The standard route is to choose an ironic one. Finding out what makes your crush tick is usually a storytelling excuse to bash a person, to make them real by making them more horrible than real, as bad as they seemed good. Ed Harris stays away from easy trope, though, and instead goes for a more nuanced ground, aided in part by the fact that Thomas is only the voice in the back of Porshia's head at first, only gaining more power as the story progresses. He is a passenger that is an act of introspection, and his infatuation continues with earnestness. Thomas muses about the first time you see someone when they aren't trying to tuck in their belly, or make themselves look pretty, when you see them nude in more ways than one, and how it is magnificent. As he sees Porshia's body through her own eyes, his love completely swells. Sure, Harris eeks out a few obvious jokes about Thomas being uncomfortable with men looking at her breasts - "They're mine!" he says - and, when the story gets to the climatic (yes, pun intended) sex scene around the middle, with a man experiencing sex as the woman he think he loves as she has sex with a guy he's never met, most of the careful nuance is driven out by hilarious lines delivered in that Robert Webb way. It is British existentialism at it's best.
Speaking, briefly, of Webb; Harris has given him several great lines. The humor is not constant, but there is a good amount contained within. It is varied enough to appeal to several types, but largely revolves around social concepts and gender differences.

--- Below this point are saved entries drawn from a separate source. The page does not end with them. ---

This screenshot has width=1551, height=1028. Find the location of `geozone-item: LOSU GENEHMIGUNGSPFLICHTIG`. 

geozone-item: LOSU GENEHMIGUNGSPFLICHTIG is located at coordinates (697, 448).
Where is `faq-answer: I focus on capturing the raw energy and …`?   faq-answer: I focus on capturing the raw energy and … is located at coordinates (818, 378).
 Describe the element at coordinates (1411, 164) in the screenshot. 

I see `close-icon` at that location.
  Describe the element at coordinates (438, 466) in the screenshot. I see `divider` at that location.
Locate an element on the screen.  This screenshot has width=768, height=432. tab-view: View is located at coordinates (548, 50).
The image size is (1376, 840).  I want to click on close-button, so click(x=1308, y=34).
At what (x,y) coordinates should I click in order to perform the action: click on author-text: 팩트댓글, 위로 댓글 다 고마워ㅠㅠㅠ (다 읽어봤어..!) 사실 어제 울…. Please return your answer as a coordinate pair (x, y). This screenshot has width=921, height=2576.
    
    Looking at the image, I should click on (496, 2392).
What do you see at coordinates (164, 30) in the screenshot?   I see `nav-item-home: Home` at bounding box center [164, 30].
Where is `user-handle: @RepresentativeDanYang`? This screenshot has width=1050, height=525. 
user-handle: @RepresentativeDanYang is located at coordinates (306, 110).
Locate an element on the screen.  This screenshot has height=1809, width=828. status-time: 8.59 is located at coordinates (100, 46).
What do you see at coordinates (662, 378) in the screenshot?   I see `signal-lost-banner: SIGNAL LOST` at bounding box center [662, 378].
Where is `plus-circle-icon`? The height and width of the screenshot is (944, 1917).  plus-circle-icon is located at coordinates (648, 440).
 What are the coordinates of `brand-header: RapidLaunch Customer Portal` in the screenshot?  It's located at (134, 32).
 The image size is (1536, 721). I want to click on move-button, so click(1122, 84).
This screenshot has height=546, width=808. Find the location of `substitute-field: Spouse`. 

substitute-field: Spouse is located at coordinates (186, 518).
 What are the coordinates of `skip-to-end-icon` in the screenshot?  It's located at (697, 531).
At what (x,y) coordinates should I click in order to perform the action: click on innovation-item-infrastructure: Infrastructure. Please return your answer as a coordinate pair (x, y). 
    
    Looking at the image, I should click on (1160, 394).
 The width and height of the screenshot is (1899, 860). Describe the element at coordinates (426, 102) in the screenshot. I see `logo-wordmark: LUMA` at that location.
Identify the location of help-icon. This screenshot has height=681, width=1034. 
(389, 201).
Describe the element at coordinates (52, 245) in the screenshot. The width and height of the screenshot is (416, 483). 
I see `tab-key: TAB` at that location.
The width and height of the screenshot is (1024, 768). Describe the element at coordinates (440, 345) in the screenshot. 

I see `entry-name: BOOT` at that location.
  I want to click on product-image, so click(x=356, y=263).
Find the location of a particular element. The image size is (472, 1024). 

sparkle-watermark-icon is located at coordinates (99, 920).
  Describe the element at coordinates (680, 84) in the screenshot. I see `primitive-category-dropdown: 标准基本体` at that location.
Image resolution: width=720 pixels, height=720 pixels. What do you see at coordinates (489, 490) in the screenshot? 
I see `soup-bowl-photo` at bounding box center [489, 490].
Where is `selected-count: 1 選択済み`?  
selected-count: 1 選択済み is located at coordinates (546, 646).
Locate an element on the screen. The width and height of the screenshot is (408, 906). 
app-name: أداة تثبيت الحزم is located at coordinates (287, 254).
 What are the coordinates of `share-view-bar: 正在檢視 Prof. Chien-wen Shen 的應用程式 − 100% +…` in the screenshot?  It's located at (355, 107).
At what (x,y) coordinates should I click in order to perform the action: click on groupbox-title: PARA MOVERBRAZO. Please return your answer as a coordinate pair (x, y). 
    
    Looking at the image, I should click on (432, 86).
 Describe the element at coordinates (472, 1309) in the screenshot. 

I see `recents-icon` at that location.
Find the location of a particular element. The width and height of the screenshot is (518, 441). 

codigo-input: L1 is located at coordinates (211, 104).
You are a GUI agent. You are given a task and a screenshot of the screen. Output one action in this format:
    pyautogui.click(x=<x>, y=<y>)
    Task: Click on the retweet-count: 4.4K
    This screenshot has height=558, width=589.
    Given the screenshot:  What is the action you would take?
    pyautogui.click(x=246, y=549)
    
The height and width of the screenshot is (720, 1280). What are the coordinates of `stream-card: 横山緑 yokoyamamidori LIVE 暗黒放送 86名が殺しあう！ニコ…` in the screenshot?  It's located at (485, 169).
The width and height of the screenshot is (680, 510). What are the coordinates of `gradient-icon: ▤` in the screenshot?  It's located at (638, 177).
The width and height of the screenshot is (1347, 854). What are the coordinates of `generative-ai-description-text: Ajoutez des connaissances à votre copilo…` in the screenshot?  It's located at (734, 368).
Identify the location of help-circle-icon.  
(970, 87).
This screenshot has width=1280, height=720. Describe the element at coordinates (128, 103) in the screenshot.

On a technical level, there is not much to say besides the work is top notch. It is one of those things where, when done well, things seem barely done at all. Natural, in a sense. That is true here. Most of the sound effects just fit behind the voices, expanding them without even being obvious. Your mind picks them up and makes use of them, but is not distracted by them. The lines are all delivered nicely, with just the right amount of directionalism. Voices move about in space without becoming lost in the distance. The sex scene is a good example of all of these things. It is graphic enough to get the job done, without completely drowning out Webb's introspective horror as it occurs. The subtle addition of rubbing cloth and creak boards helps to build up the scene, but did not stand out as "obvious SFX".
I will leave the conclusion of the story mostly untold, to avoid spoiling much more, but it is interesting to note that Harris does not have Thomas explore Porshia but ultimately, instead, explore himself. It is not her that he questions, it is his own choices and life. I will say that I applauded, albeit quietly, at the end. It did not try and play itself off as clever, or as having a lot to say, but as a conversation starter that took itself serious enough to get it done, and it had fun doing it. It was a good way to spend an hour.
Score
From Blech (worse) to Eh (median) to Great (best)
- Sound: Great
- Voice: Great
- SFX: Great
- Technical: Great
- Story: Great
- Cohesion: Great
- Execution: Great
- Entertainment: Great
- Reviewer's Tilt: Great
- Final Score: Great
Pros: Great voice work, excellent sound effects from Alison McKenzie, intriguing storyline, unique in it's fun but still adult way of handling sex scenes.
Cons: None that I can think of, possibly (for some) the fact that the action takes back seat to Thomas's musings.
Final Summation: Fun, thoughtful, and adult. It has a enough one liners to make it easy to listen to it again, with enough depth to make it worth doing so. Definitely recommended, if you can find a copy.